Hasil kajian kerjasama BPS dan BRIN disampaikan melalui kegiatan diseminasi yang diselenggarakan pada Oktober hingga November 2022. Diseminasi akan berlangsung di tujuh kota yaitu Palembang, Semarang, Balikpapan, Makassar, Ambon, Kupang dan Manokwari.

Dr Agus Eko Nugroho, Kepala OR BRIN menyampaikan, riset terkait ekonomi hijau ini dilakukan di 34 provinsi. Riset ini untuk menapaki program nasional peningkatan ekonomi hijau berlelanjutan (sustaybiliti), melalui aktifitas pertanian dan juga perkebunan dapat memberi satu kekuatan ekonomi yang tetap menjaga kelestarian lingkungan.

“Oleh sebab itu pelibatan aspek demografi yang menekankan dinamika kependudukan menjadi penting dalam paradigma ekonomi hijau. Pelibatan ini bukan hanya dari sisi kuantitas, namun yang jauh lebih penting adalah kualitas kependudukan itu sendiri,” katanya.

Lanjutnya, dari hasil riset yang dilakukan diharapkan memberi kontribusi bagi pemangku kebijakan dalam membuat regulasi dan juga kebijakan dalam rangka peningkatkan sektor ekonomi masyarakat. Di samping, memberikan penguatan juga pemahaman kepada masyarakat berkaitan dengan sistem pengelolaan lahan.
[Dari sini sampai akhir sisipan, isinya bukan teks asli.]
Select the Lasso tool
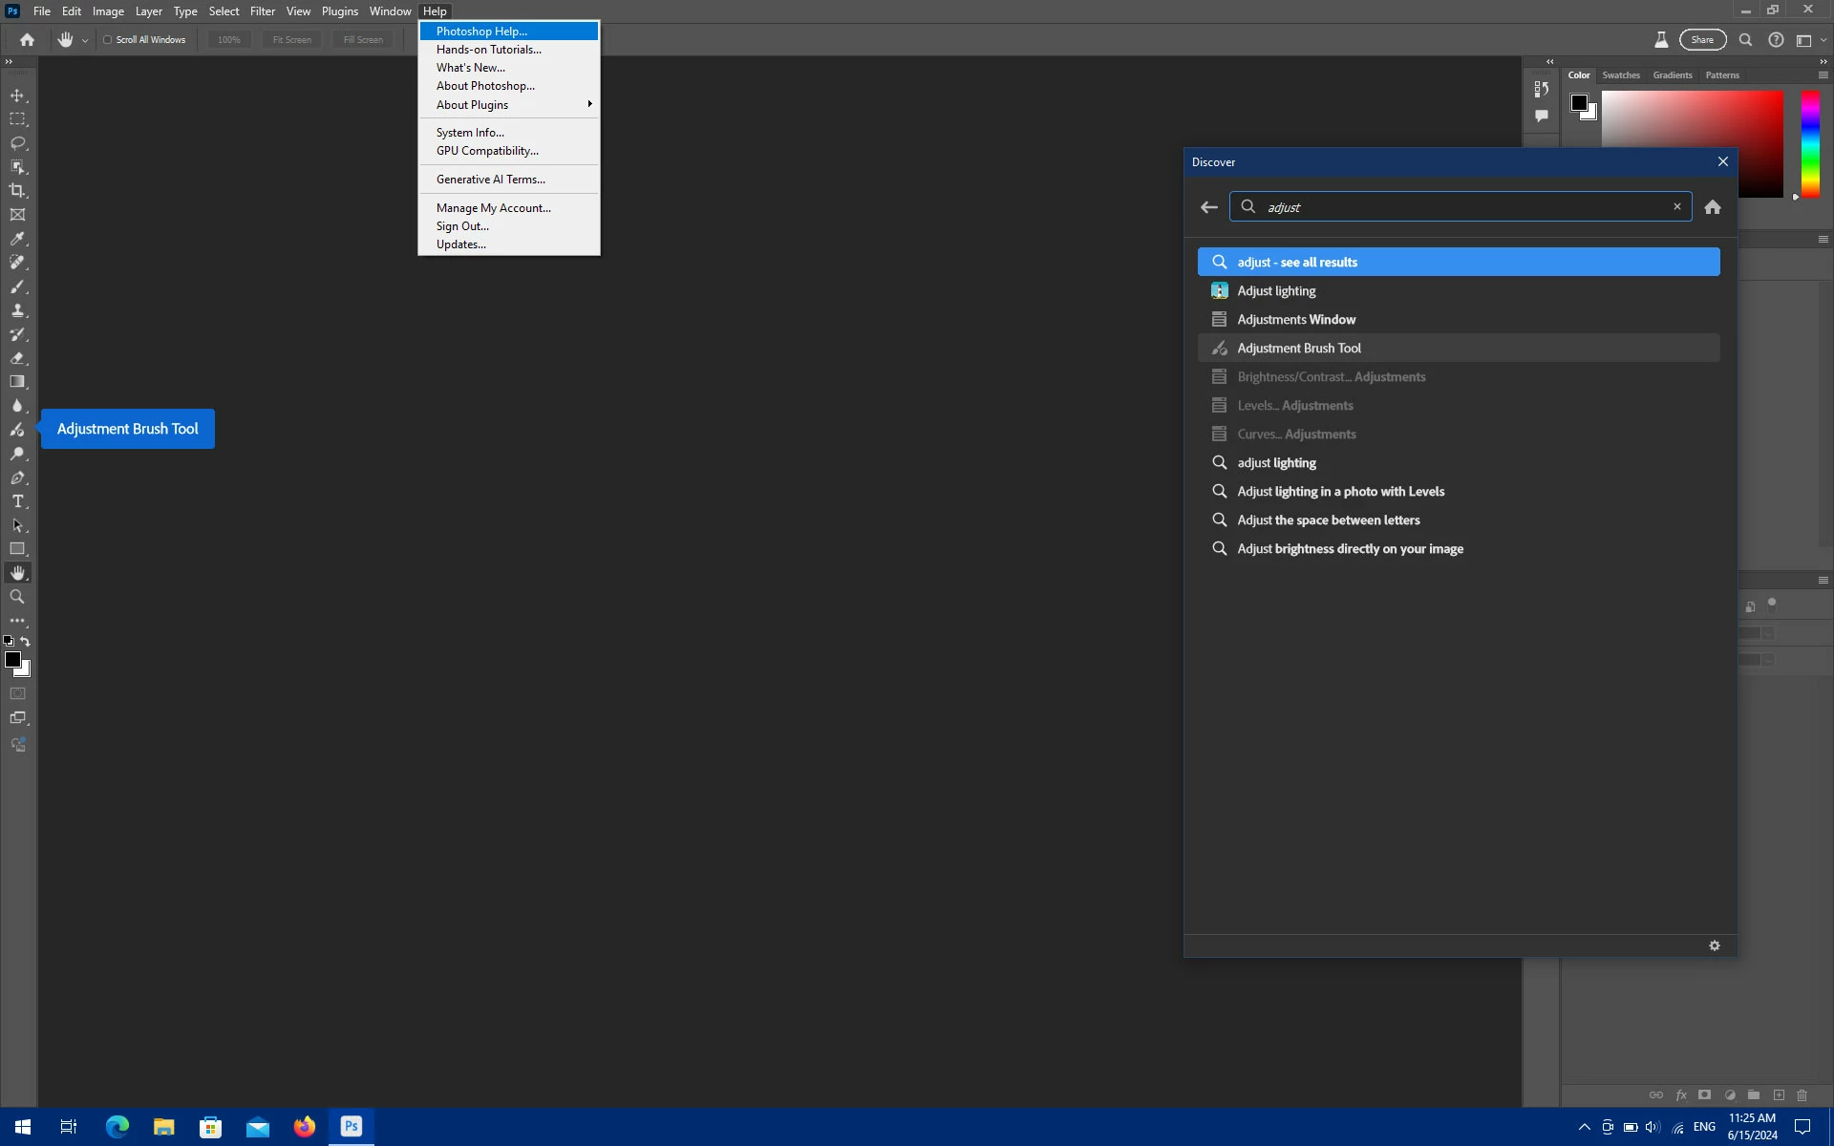pyautogui.click(x=17, y=143)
Temuan pada riset ini memperlihatkan pola pengembangan ekonomi hijau di Indonesia masih bersifat project driven, tidak terorganisasi dengan baik (unorganized), (skala kecil) dan belum melakukan optimasi pada aset demografi. Implementasi konsep ekonomi hijau yang ada saat ini lebih menekankan pada transformasi ke arah teknologi tinggi/canggih (advanced) dan bagaimana meningkatkan kapasitas sumber daya manusia (SDM) agar menyesuaikan dengan teknologi tersebut sehingga akan membuka lapangan kerja hijau (green jobs).

Di kesempatan tersebut, Julian Junaidi (Polong) Akademisi Unsri yang banyak berkecimpung di sektor agroekologi di Sumsel, menyoroti bahwa dalam hal peningkatan ekonomi hijau yang digaungkan oleh pemerintah bukan sekedar melaksanakan kajian-kajian normatif saja. Melainkan, menyentuh di berbagai aspek kehidupan.
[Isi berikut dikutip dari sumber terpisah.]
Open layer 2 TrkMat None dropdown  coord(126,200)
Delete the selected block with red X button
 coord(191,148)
“Karena kalau berbicara ekonomi kerakyatan, tentu kita harus juga berbicara bagaimana bukan hanya terkait tata kelola, melainkan juga tata kuasa atas lahan. Selain itu, masih minim membahas kaum rentan yang merupakan satu kesatuan dalam kehidupan masyarakat,” katanya.
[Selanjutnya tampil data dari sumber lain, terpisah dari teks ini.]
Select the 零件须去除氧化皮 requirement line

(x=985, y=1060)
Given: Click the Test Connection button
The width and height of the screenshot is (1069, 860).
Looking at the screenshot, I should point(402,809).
Sebuah kajian yang menelaah praktik ekonomi hijau di 34 provinsi di Indonesia. Kajian terlaksana dengan komposisi tim beranggotakan statistisi BPS dan peneliti BRIN. Studi ini menggarisbawahi bahwa pembangunan ekonomi hijau di Indonesia perlu memperkuat tiga hal penting :

  • Pertama, kearifan antar generasi (intergenerational wisdom); proses transisi dan transformasi menuju Indonesia yang berkekuatan ekonomi hijau membutuhkan dialog antar generasi untuk mengisi ruang pengetahuan dan knowledge brokering untuk mendukung percepatan dan keberlanjutannya. Temuan di Jawa Tengah kelompok muda menjadi ujung tombak sekaligus middlemen jejaring pengetahuan dan pemasaran produk kepada “pasar hijau”di Singapura. Pada saat yang sama generasi sebelumnya memperkuat transfer “wisdom” dalam pengelolaan ekosistem;
  • Kedua , institusi sosial (social institution). Poin kedua ini akan mendukung dan mengoptimalkan pembangunan ekonomi hijau di Indonesia yang saat ini masih memiliki keterbatasan pada modal. Misalnya, studi kasus paring-paring gurita (perikanan di Sulawesi Tenggara) dan upaya konservasi hutan seperti tradisi resan berdasarkan nilai kepercayaan seperti yang terjadi di Yogyakarta;
  • Ketiga, pengenalan teknologi yang tepat guna. Sebagai contoh di sektor limbah, teknologi pirolisis untuk mengubah plastik menjadi solar belum berjalan optimal karena biaya gas untuk menggerakkan mesin ini jauh lebih mahal dibandingkan solar yang dihasilkan.